Dataset entries:

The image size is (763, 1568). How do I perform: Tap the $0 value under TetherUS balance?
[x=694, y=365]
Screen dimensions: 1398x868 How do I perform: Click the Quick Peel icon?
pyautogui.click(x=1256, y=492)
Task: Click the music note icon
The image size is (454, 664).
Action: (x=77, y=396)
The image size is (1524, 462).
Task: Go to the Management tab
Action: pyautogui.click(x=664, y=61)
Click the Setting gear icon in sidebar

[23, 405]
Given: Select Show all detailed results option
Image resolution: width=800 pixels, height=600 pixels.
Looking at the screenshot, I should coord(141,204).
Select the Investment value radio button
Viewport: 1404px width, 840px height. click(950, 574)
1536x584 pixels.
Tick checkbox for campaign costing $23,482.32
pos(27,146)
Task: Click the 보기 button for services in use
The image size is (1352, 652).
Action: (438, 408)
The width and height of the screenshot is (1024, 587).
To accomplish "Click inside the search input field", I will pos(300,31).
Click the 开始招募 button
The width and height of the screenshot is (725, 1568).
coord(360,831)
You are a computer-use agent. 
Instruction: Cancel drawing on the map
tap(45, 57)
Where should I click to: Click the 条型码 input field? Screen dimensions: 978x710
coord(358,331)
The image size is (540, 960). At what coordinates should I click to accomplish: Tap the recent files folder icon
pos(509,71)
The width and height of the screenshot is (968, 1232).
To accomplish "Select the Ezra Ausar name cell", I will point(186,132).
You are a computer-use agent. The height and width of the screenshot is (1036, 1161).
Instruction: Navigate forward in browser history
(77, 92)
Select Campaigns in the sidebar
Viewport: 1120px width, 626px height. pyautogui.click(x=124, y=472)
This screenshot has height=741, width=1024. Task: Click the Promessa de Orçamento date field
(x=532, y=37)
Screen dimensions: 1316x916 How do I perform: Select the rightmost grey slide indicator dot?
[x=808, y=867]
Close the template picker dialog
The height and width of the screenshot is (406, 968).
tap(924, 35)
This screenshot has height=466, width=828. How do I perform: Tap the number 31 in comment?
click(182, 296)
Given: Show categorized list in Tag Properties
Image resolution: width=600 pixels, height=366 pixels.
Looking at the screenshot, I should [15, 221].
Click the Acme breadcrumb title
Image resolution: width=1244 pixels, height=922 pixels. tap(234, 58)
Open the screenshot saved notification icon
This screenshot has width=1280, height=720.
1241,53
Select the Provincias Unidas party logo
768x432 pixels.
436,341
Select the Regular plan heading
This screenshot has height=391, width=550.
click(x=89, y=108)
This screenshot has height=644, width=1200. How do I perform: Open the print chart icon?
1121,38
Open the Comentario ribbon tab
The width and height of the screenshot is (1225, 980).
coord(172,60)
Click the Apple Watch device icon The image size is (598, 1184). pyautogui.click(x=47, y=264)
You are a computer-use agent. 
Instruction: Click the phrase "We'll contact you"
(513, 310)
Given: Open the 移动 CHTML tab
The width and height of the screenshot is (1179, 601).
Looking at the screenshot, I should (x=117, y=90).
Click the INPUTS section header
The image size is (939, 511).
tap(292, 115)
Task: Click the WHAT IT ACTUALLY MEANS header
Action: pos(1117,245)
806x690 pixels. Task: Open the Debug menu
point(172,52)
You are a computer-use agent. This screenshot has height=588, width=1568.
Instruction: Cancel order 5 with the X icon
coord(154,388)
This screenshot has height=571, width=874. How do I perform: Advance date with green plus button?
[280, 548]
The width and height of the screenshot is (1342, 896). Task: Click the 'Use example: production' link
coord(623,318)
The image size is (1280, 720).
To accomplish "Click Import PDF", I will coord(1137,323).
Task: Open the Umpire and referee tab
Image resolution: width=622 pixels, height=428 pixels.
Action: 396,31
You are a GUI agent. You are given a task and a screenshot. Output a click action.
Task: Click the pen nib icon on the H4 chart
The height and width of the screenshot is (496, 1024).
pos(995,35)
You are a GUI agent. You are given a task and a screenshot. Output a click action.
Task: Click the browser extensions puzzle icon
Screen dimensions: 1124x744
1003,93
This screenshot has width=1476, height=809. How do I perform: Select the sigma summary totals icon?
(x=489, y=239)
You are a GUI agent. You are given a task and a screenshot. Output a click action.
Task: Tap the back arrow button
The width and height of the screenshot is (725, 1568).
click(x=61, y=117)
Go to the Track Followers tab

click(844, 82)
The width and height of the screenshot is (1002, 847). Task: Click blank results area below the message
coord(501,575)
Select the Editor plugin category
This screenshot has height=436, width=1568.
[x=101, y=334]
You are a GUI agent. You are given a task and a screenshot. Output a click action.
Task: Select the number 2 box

■ **WORK INSTRUCTION**:
Wherever a line in the entries holds "will", copy that line.

■ **FINISHED EXERCISE**:
To accomplish "Click inside the search input field", I will pos(300,31).
To accomplish "Select the Ezra Ausar name cell", I will point(186,132).
To accomplish "Click Import PDF", I will coord(1137,323).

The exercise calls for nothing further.